I've just ordered 4 litre's of 50% AH. While I wait for it to arrive, I'll use up the remainder of my 28% solution. I'll also double check the upper portions of the tent for any potential leaks, and also significantly increase the size of my plastic trays when I add the 50% solution.

One thing that concerns me is that the slab most in need of fuming, is located at the bottom of the stack and only 5" or so above grade. If it's going to be exposed to some strong AH fumes, I either need to really saturate the chamber or rethink my approach. That darn slab weighs almost 900 lbs, which limits my ability to move it to the top of the stack (stability concerns).

One question - are the AH fumes explosive?

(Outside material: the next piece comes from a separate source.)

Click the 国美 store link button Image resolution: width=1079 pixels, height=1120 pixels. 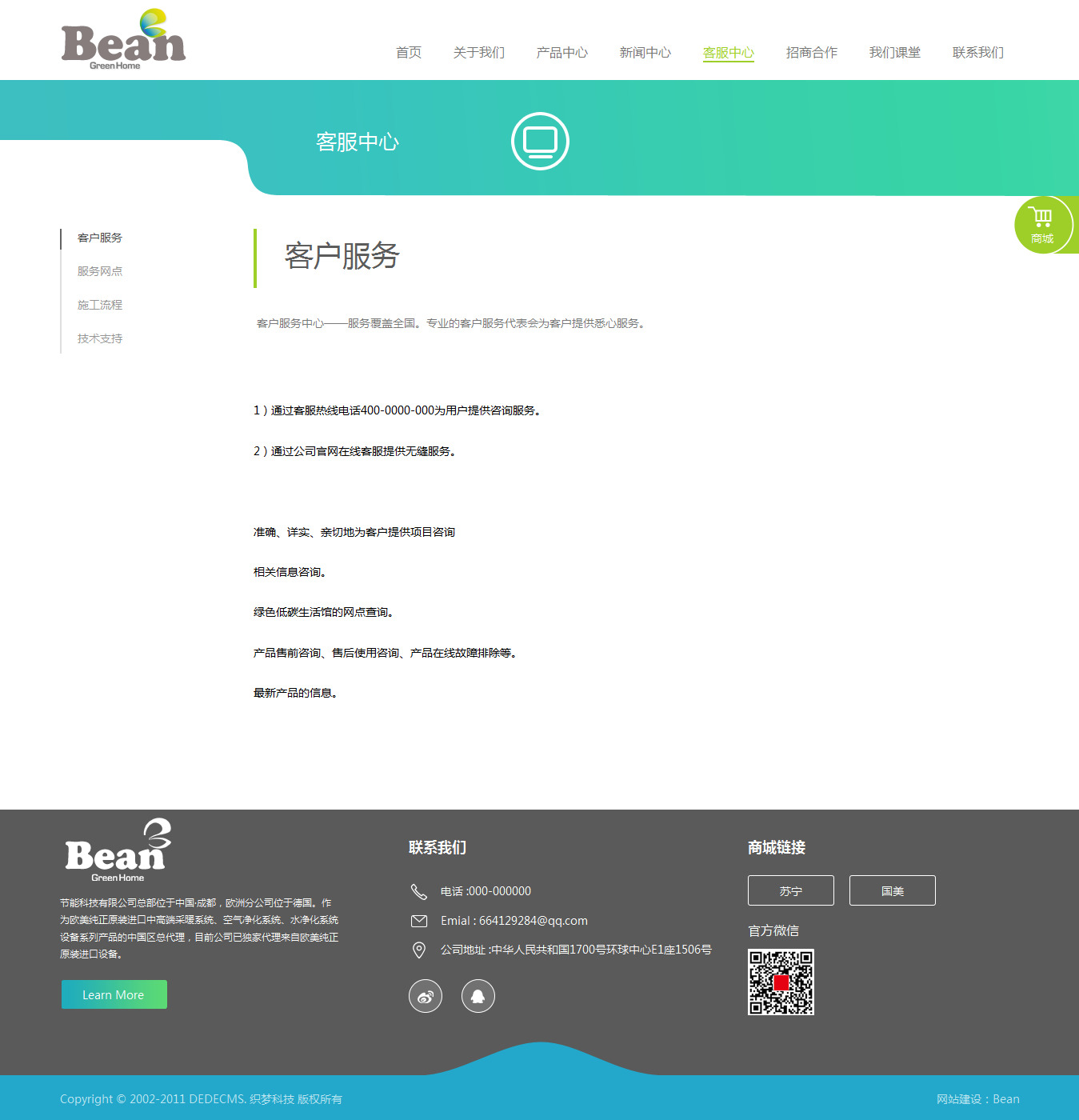point(892,890)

The reason that I ask is that I'm wondering if some type of recirculating fan would help provide for more consistent exposure to the fumes. Something like a low voltage muffin fan could be utilized. However I don't want to use this approach if there is any danger of something going "bang"....

Scott
 

Jeff

New User
Jeff
All - thanks for the additional feedback (and Jeff - thanks for the calculations - I now have a much better understanding of how this process works).

I've just ordered 4 litre's of 50% AH. While I wait for it to arrive, I'll use up the remainder of my 28% solution. I'll also double check the upper portions of the tent for any potential leaks, and also significantly increase the size of my plastic trays when I add the 50% solution.

One thing that concerns me is that the slab most in need of fuming, is located at the bottom of the stack and only 5" or so above grade. If it's going to be exposed to some strong AH fumes, I either need to really saturate the chamber or rethink my approach. That darn slab weighs almost 900 lbs, which limits my ability to move it to the top of the stack (stability concerns).

One question - are the AH fumes explosive? The reason that I ask is that I'm wondering if some type of recirculating fan would help provide for more consistent exposure to the fumes. Something like a low voltage muffin fan could be utilized. However I don't want to use this approach if there is any danger of something going "bang"....

Scott

Ammonia is not generally explosive so a low voltage muffin fan within the tent should be okay. However, I'd prefer that some of our chemical engineers address that question .

Another option is to buy a cylinder of ammonia gas (Fisher wants $311 for a disposable lecture bottle containing 8.46 cubic feet), but that price will drop with volume, but at what price? If your tent leaks in the least bit then you're just giving Mother Nature a free ride for fertilizer. She can make it a heckuva lot cheaper.

My friend, we may have bitten off more than we can chew for this project just to sterilize the wood! Someone mentioned tobacco field sterilant which is usually methyl bromide---need a license to use and administer and it's a known potent carcinogen so even more stringent safety/protection will be required.

I can direct you to a steel mill in Ohio that can sterilize that joker in just a few seconds, but I don't think you'll have much left over. :evil:
 

CarvedTones

Board of Directors, Vice President
Andy
You're not far from Harris, right? ... Oh, wait, scratch that idea; might end up with 3 headed 40' long wood worms! :rotflm:
 

Warren

Warren
Corporate Member
Just a quick thought. I assume that you have all six sides of the enclosure covered with the plastic sheeting? Especially the bottom. Could that be some of the loss? Seems Mother earth could be a good amnonia sponge.
Warren
 

scsmith42

New User
Scott Smith
I assume that you have all six sides of the enclosure covered with the plastic sheeting?
Warren


Warren, that would be a logical assumption...

There are probably some small cuts / holes in the plastic sheathing that I haven't found. I'm hesitant to sniff too strongly around it with the ammonia inside...

Hmm... that gives me an idea - I have a freon / lpg leak sniffer. I'll try it near the ammonia bottle to see if it alarms. If so, I can use it to find any small leaks in the tent.

We'll see how the 50% solution works - should be here by the end of the weak.